Djamel Adjili affirme que c’est faux. « Il était à peine 20H50 quand le policier municipal est entré au magasin. D’ailleurs, j’ai déclenché l’alarme à 21h », comme tous les soirs martèle ce dernier. « J’ai des vidéos qui prouvent que le fonctionnaire de police ment », affirme Djamel Adjili.
Il est donc 20h50, selon Djamel et son frère, 21H15 selon la police, ce 2 avril quand l'agent pénètre à l’intérieur de D-A, un magasin situé au 6 rue Anatole France à La Courneuve, « Nous finissions de rentrer des palettes de marchandises quand il a commencé à nous verbaliser », raconte le gérant.
Quelques jours plus tard, les frères Adjili reçoivent un courrier de la Préfecture les ordonnant de fermer boutique et ce pour une période de 30 jours. « Depuis le confinement, c’est la première fois qu’on a un contrôle. Sur l’horaire, nous ne sommes pas tombés d’accord. Le policier affirme qu’il était 21h15, nous, qu’il était 20h50. Je m’attendais à une simple amende ou à un rappel à la loi, pas à ce qu’on me ferme mon magasin », dit dépité Djamel.
« Avec cette décision, ils m’ont mis à plat », enchaîne-t-il. Ce jeudi 23 avril, il a appris que « sa banque le lâchait ». « Je perds en moyenne par jour entre 15 000 et 20 000 euros. C’est dégueulasse et tellement injuste », fulmine encore Djamel qui ne sait pas comment il va pouvoir s'en sortir.
La décision de la Préfecture de la Seine-Saint-Denis a mis en colère également certaines associations, comme l’Association Le Grand Maghreb. « D-A nous offrait près de 40% de notre stock total », rappelle Brahim Mabrouki, l’un de ses porte-paroles. Comme beaucoup d’autres associations, « Le Grand Maghreb » fait des pieds et des mains pour aider la population locale à faire face à l’épidémie du Covid-19.

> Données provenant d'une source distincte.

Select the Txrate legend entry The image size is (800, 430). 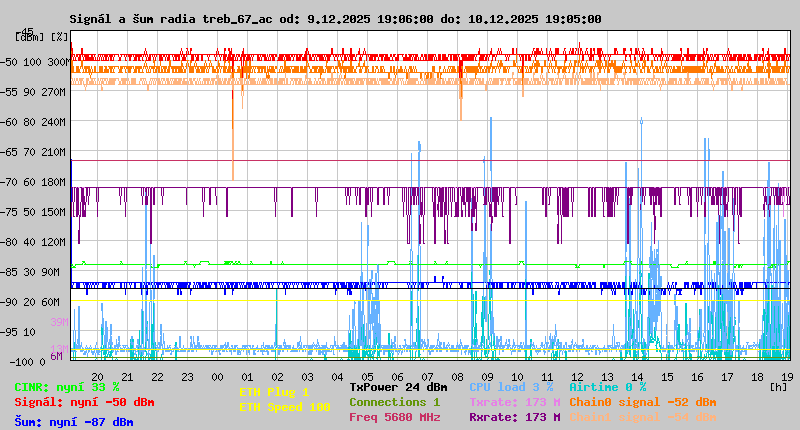[x=514, y=402]
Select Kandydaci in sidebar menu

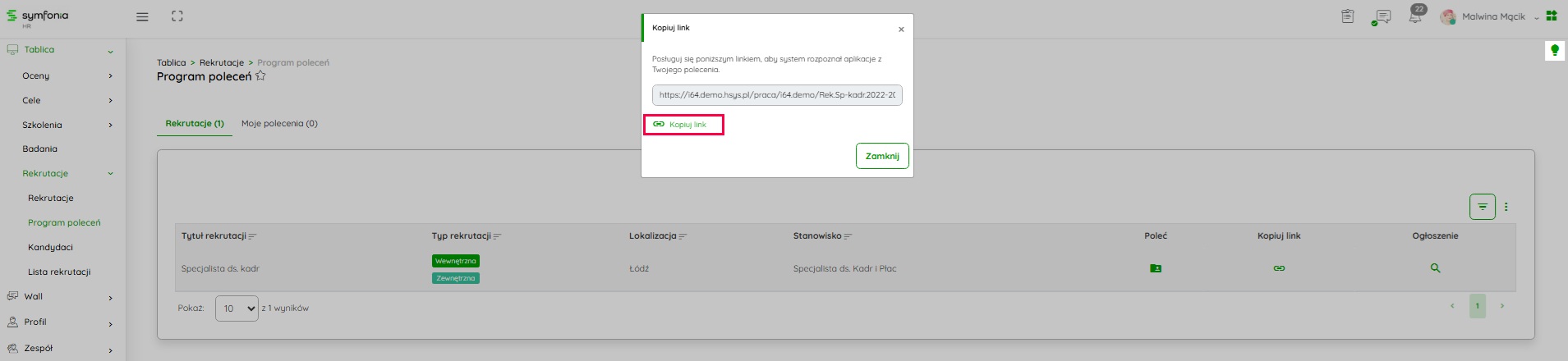pyautogui.click(x=50, y=247)
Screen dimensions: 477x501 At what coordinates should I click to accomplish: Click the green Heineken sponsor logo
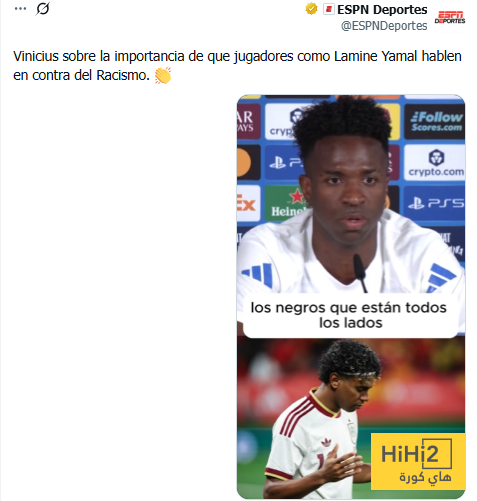(286, 203)
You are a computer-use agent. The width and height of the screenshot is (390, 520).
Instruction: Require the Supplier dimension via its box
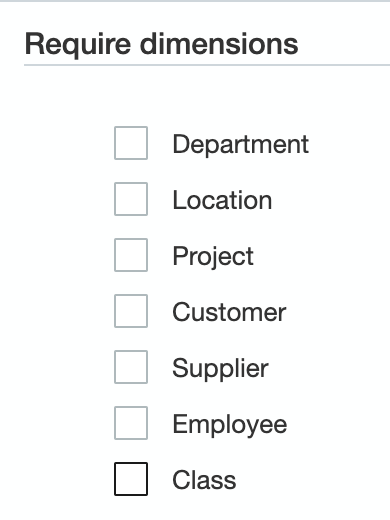pyautogui.click(x=131, y=367)
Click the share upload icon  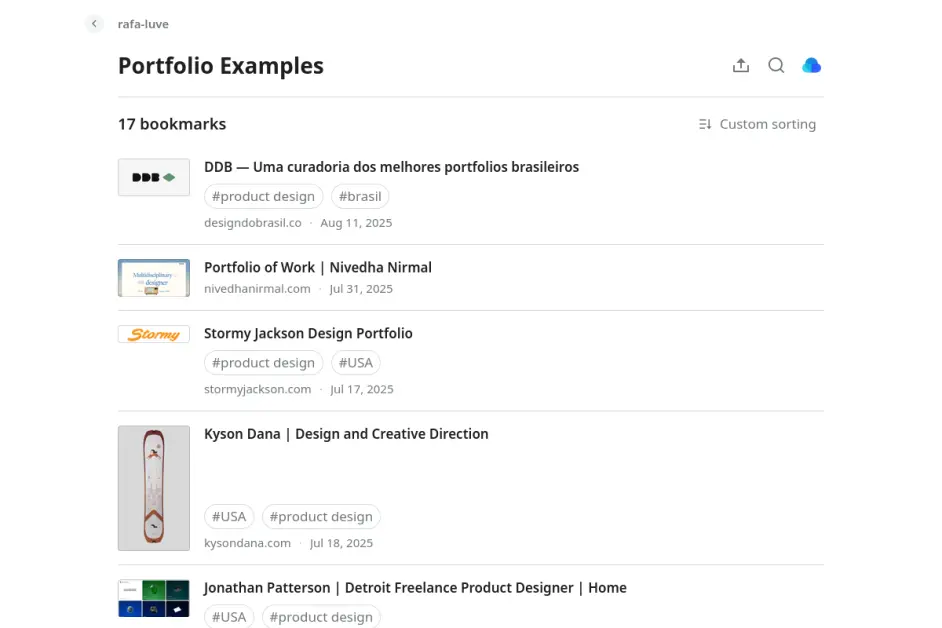(741, 66)
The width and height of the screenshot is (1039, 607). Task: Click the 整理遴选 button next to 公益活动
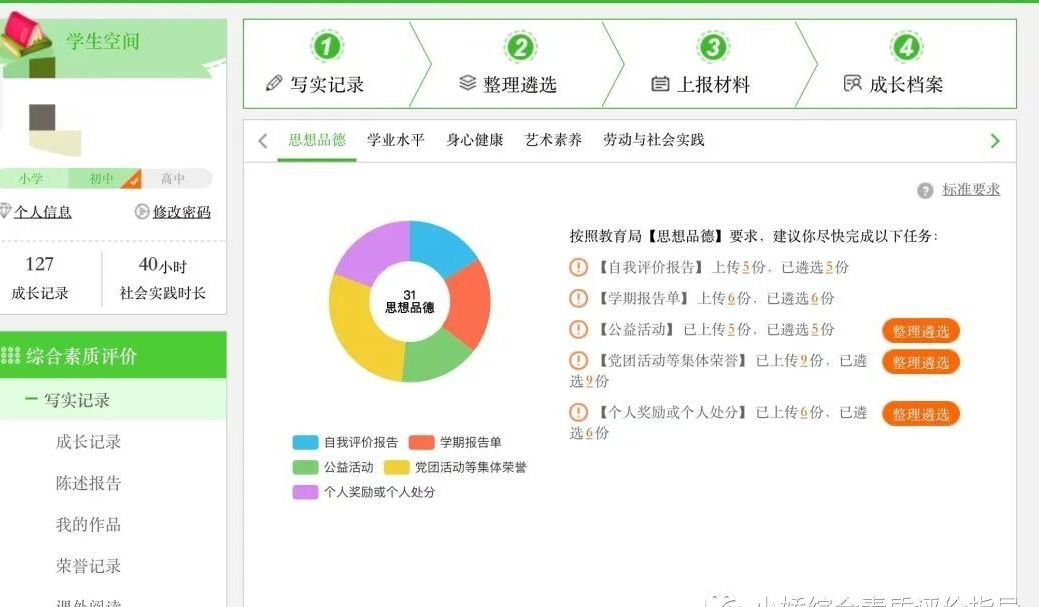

« A cause de la pandémie, de nombreuses familles de Seine-Saint-Denis, déjà très pauvres, font finir par crever de faim », s’alarme Brahim. « La décision de la préfecture est juste incompréhensible. Même si le gérant a fermé 15 minutes trop tard, mérite-t-il de voir son commerce disparaitre de la sorte ? », questionne Brahim. « Les frères Adjimi sont très connus dans le département pour leur générosité », continue le militant associatif.
L’association Le Grand Maghreb a écrit à la Préfecture pour leur demander de revenir sur leur décision. En vain. « En même temps, à la Préfecture, ce sont des bureaucrates qui ne vont pas sur le terrain et qui ne peuvent pas se rendre compte de l’urgence sanitaire », raille ce dernier. « Se rendent-ils compte que toutes ces associations pallient aux carences de l'Etat ?», interroge Brahim Mabrouki.
« Cette mesure est totalement disproportionnée, voire illégale, voire discriminatoire », explique Maître Saidi-Cottier, l’avocate de Djamel Adjili. « Nous attendons d’avoir tous les éléments et nous envisageons sérieusement de porter plainte», fustige l’avocate, ne comprenant pas la décision de la Préfecture. « Il y a ici deux gérants d’un magasin qui aident la population locale et au lieu de les féliciter, on ferme leur boutique. C'est scandaleux».
A la Préfecture, on reste sur ses positions. « Nous n'entendons pas retirer cette mesure de police fondée en droit et en fait », indique-t-elle. Avant de menacer : « le non-respect de cet arrêté de fermeture est un délit susceptible d'être puni de 2 mois d'emprisonnement et de 3 550 € d'amende ».